作家と作品について:
  皆川嘉博は1968年秋田県生まれ、東京芸術大学大学院美術研究科博士後期課程美術専攻彫刻研究領域を満期退学し、現在、秋田県秋田市在住の作家です。
  私たちは均質化、平坦化する現代社会の中で暮らしています。全国どこへ行っても同じマークのコンビニや大型スーパーの看板があり、テレビではまったく同じ番組を見ることができます。学校でも一定の内容が標準語で書かれた教科書によって学習されています。確かに私たちは日本人であり、青森も沖縄も日本であることは事実です。しかしだからといって日本全国まったく同じ文化を共有しているわけではありません。言葉のちがいは最も分かりやすい例でしょう。津軽弁と沖縄弁で会話が成立するでしょうか?
  私たちは方言を持っています。方言は、長い時間をかけて分化、定着し個別化したそれぞれの地方文化を象徴しています。東北で暮らす私たちも、やはり古くからの地方文化をもっていますが、現在それらを継承してゆくことが難しくなりつつあります。

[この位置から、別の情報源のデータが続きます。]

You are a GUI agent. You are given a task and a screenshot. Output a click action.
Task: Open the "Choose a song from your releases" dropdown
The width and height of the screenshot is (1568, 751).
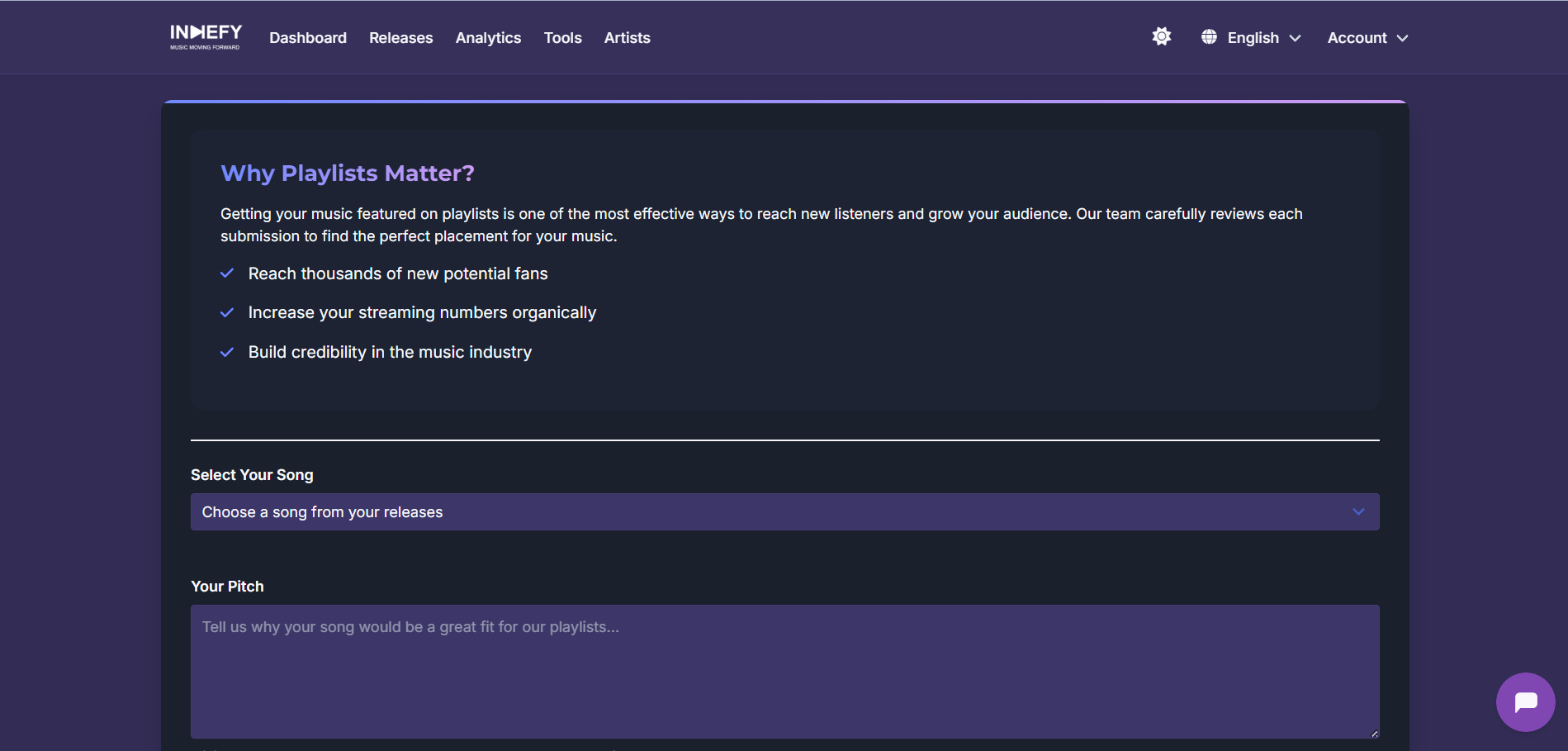click(x=784, y=512)
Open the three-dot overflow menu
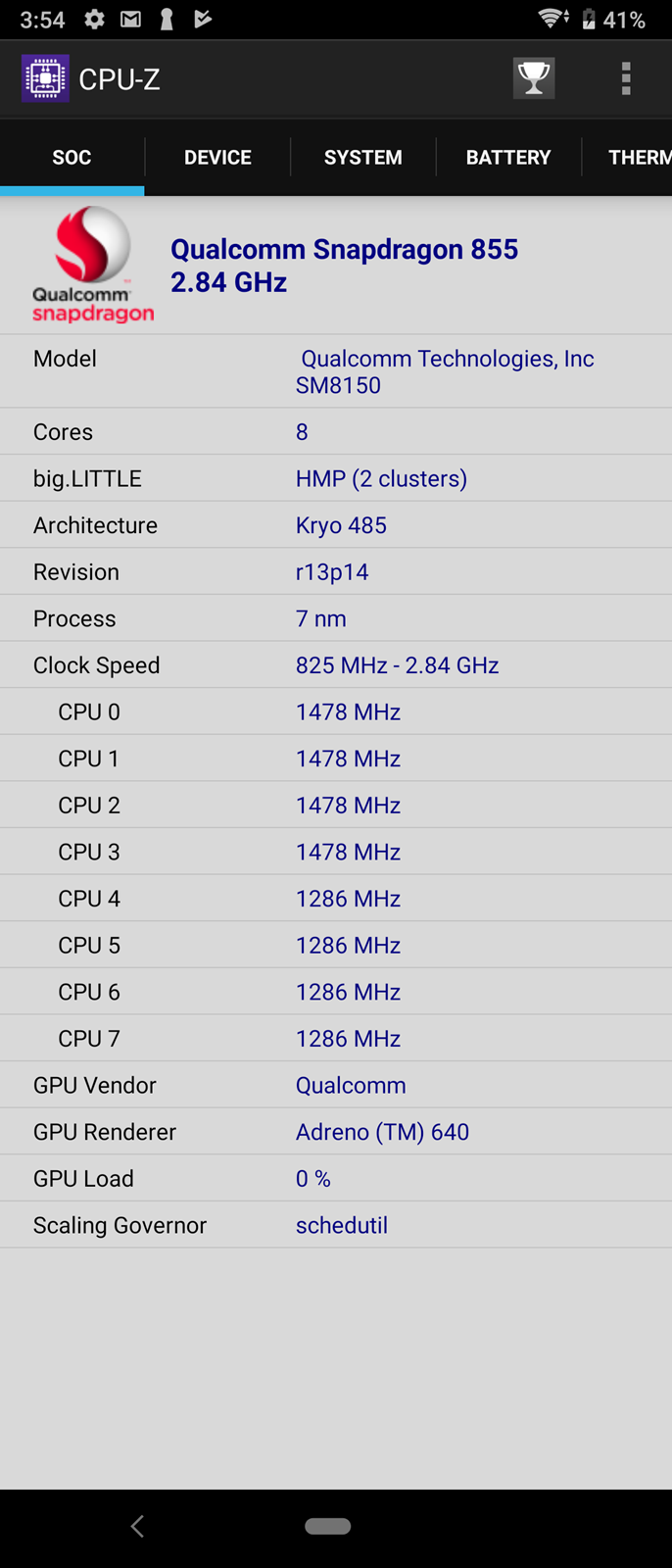672x1568 pixels. 626,78
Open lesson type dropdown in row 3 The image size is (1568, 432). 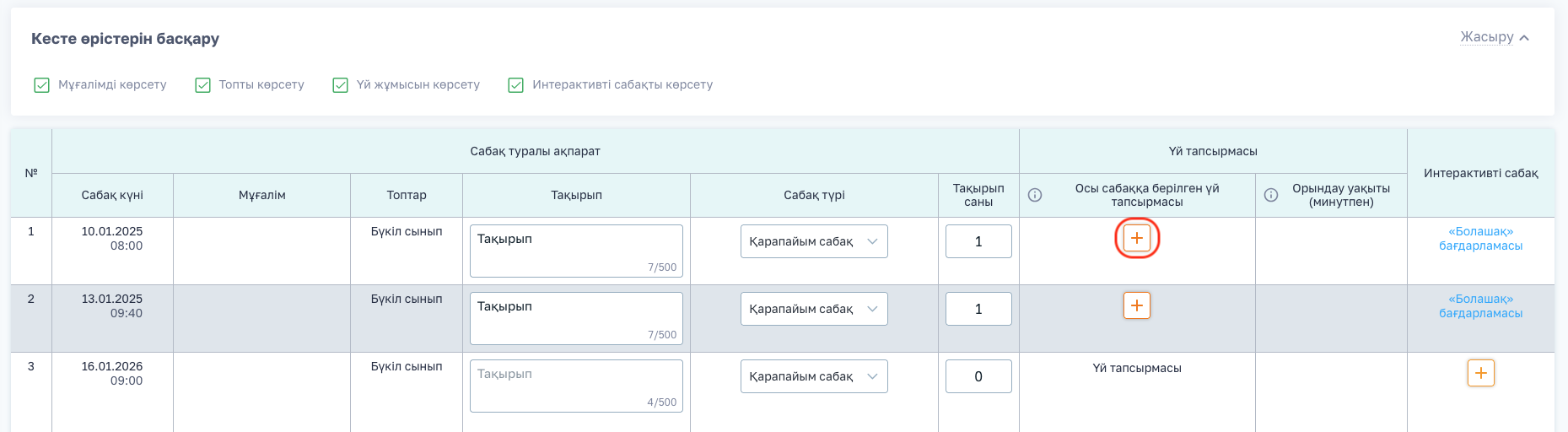814,376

  皆川は秋田で生まれ育ち、現在も秋田で暮らしています。自分自身のルーツ、DNAがいったいどこから来て、どのように繋がれてきたものなのか!
  皆川は自分自身の内に備わっているはずの土着性、地方性を籾殻焼きという方法を通して土と関わりながら「呼び覚ます行為」として作品を作り続けています。
テラコッタ・籾殻焼きについて:
  テラコッタ(terracotta)とは、原語では焼いた土、赤土焼、素焼きの意味で、石器時代から平行して作られていたと考えられている非常に原始的な塑像の方法です。鉄分を多く含む粘土を使い造形し、乾燥させた後、800度〜1000度cの低温で焼成します。古代から壺瓦、レンガなどがこの方法で作られてきました。また日本のハニワなどもこの方法で作られています。
  皆川の作品もテラコッタ技法で作られていますが、粘土で造形した作品をそのまま焼いているのではなく、できあがった塑像から石膏の雌型をとり、そこから焼成するための粘土で雄型を取り直し焼成しています。一般的には窯で焼成されますが、皆川は農閑期の自宅田んぼを使って野焼きをしています。籾殻焼きは稲作を主にする中国や東南アジアなどに伝わる方法で、脱穀により大量に出る籾殻を利用して素焼きを行います。   古代から伝わるこの方法を用いることで自分自身の中にあるはずの記憶・自分のルーツを呼び覚まそうとするこの方法は、作家にとって単なる造形的な手法を越えた深い意味を持っています。